» Goal of the exercise
Report each line of the records below that uses the word "computer".

▼

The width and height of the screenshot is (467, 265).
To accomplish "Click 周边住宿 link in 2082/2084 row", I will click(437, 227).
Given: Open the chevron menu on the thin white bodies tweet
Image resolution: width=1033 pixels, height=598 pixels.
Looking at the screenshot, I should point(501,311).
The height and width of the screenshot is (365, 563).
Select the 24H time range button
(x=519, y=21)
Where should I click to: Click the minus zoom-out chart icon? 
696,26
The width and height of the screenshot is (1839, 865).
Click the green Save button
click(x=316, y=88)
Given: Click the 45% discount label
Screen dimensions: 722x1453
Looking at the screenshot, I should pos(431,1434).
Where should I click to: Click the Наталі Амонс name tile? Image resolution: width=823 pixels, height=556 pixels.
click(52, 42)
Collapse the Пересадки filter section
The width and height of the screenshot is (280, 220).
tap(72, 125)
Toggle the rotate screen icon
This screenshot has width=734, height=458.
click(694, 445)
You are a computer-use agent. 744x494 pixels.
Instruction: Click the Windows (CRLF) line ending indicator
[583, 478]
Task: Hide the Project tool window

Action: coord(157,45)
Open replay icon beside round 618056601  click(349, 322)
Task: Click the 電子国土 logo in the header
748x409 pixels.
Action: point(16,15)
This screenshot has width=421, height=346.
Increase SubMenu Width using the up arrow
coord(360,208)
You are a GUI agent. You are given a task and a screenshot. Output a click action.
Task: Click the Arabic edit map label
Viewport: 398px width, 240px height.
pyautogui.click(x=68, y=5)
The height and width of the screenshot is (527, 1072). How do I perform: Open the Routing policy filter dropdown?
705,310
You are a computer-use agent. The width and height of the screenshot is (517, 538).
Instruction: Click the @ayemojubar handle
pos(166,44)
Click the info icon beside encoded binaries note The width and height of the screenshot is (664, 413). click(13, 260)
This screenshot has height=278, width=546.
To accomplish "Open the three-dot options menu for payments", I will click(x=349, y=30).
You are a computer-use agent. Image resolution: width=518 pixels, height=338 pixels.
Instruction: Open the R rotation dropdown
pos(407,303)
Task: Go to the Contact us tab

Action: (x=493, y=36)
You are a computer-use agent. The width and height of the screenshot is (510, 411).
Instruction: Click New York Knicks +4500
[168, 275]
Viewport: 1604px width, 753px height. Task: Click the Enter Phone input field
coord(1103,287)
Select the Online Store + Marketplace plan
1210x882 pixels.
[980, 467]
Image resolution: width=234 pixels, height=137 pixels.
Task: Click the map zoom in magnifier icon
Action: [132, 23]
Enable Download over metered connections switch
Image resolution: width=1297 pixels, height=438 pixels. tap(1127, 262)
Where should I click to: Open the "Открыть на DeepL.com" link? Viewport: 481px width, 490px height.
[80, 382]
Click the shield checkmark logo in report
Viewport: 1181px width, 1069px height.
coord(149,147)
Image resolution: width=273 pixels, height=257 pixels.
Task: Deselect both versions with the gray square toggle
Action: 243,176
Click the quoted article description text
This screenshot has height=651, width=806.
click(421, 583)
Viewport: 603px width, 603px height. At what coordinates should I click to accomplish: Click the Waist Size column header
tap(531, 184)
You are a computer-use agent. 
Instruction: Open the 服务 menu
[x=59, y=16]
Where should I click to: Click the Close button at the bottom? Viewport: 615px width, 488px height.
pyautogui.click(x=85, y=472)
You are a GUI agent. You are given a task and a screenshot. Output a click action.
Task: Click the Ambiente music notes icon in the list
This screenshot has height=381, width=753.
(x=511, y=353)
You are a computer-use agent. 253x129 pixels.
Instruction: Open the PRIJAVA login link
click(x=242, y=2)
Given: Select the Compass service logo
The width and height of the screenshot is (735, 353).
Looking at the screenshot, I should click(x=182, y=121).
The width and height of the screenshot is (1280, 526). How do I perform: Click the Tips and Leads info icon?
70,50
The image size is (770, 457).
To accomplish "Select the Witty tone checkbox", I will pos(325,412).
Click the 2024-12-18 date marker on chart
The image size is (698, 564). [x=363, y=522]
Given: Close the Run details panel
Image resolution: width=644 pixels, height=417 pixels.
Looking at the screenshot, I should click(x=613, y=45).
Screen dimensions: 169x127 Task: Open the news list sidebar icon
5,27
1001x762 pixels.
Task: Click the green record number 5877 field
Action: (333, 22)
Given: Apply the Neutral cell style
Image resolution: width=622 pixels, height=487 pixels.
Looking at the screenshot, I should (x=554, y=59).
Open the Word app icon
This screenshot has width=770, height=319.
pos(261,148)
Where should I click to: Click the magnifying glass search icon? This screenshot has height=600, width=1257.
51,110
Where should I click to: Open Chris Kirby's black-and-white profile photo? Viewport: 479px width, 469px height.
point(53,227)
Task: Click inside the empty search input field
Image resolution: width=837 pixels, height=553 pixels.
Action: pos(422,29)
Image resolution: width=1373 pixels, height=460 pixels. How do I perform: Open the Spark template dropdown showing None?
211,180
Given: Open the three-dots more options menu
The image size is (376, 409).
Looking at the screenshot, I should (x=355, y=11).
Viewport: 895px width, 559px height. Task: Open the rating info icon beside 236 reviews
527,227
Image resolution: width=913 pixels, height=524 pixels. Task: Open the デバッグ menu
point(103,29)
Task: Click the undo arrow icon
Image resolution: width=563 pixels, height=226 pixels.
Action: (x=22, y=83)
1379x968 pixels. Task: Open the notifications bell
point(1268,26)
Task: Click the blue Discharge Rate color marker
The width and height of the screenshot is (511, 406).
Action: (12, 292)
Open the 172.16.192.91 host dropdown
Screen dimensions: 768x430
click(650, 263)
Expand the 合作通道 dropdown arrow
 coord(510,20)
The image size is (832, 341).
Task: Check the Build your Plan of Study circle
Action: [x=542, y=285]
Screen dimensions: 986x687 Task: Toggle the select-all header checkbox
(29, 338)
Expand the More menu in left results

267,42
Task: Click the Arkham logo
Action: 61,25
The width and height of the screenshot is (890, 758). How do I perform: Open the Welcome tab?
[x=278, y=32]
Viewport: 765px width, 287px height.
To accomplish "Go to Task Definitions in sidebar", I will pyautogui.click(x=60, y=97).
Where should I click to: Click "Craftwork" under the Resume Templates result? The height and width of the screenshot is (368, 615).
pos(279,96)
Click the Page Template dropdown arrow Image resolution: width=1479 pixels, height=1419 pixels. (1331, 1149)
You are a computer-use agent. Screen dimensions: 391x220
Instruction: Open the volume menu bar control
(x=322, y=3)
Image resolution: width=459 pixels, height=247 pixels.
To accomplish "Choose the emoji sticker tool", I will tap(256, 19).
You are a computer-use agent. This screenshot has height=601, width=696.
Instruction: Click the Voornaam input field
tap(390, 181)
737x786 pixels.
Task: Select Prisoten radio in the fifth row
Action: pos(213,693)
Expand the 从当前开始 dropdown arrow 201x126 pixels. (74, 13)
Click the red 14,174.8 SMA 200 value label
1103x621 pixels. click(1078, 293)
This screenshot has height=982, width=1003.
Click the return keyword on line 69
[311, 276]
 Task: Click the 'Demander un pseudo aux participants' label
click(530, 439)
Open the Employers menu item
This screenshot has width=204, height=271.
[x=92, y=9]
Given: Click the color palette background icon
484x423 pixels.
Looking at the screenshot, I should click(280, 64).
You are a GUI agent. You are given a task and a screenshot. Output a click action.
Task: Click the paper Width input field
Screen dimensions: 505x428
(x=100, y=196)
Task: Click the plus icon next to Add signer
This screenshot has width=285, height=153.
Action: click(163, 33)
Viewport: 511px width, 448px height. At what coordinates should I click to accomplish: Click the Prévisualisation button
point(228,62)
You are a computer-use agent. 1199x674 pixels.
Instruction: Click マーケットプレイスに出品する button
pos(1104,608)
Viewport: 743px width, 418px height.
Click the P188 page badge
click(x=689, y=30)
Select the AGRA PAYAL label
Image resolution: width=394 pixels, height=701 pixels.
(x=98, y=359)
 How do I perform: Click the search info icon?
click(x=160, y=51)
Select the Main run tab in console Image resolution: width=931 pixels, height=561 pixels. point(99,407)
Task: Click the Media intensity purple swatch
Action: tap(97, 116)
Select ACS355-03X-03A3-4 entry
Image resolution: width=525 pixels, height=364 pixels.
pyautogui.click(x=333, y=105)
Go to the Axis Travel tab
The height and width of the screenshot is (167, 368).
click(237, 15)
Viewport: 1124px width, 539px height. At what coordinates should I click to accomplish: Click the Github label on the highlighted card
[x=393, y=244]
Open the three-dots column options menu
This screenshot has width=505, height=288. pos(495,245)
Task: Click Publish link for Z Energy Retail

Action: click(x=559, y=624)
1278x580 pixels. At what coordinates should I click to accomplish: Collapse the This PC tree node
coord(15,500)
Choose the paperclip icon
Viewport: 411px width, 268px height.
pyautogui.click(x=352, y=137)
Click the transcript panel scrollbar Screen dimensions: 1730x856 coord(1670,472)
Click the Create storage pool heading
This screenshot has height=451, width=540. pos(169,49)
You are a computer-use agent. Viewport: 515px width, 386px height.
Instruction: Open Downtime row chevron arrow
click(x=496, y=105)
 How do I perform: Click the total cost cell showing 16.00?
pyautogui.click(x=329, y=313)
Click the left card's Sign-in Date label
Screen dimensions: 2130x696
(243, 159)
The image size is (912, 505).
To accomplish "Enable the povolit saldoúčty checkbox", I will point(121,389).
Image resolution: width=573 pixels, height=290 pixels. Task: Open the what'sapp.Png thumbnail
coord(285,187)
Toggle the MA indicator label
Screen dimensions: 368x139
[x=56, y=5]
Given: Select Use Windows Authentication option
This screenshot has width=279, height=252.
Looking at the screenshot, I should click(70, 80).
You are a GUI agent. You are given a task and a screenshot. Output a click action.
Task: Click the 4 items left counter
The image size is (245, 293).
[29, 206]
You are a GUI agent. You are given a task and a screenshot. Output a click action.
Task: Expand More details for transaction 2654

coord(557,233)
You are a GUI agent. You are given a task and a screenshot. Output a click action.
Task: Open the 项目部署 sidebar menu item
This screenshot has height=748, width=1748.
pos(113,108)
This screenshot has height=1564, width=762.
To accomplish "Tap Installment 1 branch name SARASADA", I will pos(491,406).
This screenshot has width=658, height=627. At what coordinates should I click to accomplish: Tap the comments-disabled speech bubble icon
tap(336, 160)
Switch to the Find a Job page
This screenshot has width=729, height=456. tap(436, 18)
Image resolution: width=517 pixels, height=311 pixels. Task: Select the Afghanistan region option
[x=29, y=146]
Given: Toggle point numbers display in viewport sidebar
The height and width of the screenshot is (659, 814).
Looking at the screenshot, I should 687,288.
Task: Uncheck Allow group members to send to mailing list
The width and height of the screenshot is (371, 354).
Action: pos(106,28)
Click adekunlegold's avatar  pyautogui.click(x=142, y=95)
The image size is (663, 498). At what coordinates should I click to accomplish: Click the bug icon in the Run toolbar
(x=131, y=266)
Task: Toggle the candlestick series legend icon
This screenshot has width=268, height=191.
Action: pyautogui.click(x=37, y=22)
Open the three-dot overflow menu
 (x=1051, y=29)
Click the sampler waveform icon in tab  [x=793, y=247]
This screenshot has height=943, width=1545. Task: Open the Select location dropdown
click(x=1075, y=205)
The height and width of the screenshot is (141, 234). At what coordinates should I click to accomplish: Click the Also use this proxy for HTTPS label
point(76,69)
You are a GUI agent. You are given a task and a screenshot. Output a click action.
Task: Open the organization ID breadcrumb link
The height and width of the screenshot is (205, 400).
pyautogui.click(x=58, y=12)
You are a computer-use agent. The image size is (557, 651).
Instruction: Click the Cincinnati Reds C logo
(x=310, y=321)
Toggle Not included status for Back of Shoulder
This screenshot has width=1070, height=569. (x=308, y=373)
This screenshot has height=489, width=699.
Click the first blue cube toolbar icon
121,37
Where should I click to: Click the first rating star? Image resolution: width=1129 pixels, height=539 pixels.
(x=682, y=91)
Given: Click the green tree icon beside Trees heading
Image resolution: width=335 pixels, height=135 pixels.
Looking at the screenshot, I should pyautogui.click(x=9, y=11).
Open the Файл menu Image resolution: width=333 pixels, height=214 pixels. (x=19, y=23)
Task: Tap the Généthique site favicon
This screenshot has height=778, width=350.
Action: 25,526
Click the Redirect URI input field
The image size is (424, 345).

▲

» Reply to the task
You are a computer-use agent. 744x494 pixels.
You are a computer-use agent. The width and height of the screenshot is (517, 538).
You are a computer-use agent. Image resolution: width=518 pixels, height=338 pixels.
You are a computer-use agent. The width and height of the screenshot is (510, 411).
You are a computer-use agent. 
You are a computer-use agent. 253x129 pixels.
You are a computer-use agent. Screen dimensions: 391x220
You are a computer-use agent. This screenshot has height=601, width=696.
You are a computer-use agent. 1199x674 pixels.
You are a computer-use agent. Viewport: 515px width, 386px height.
You are a computer-use agent. The image size is (557, 651).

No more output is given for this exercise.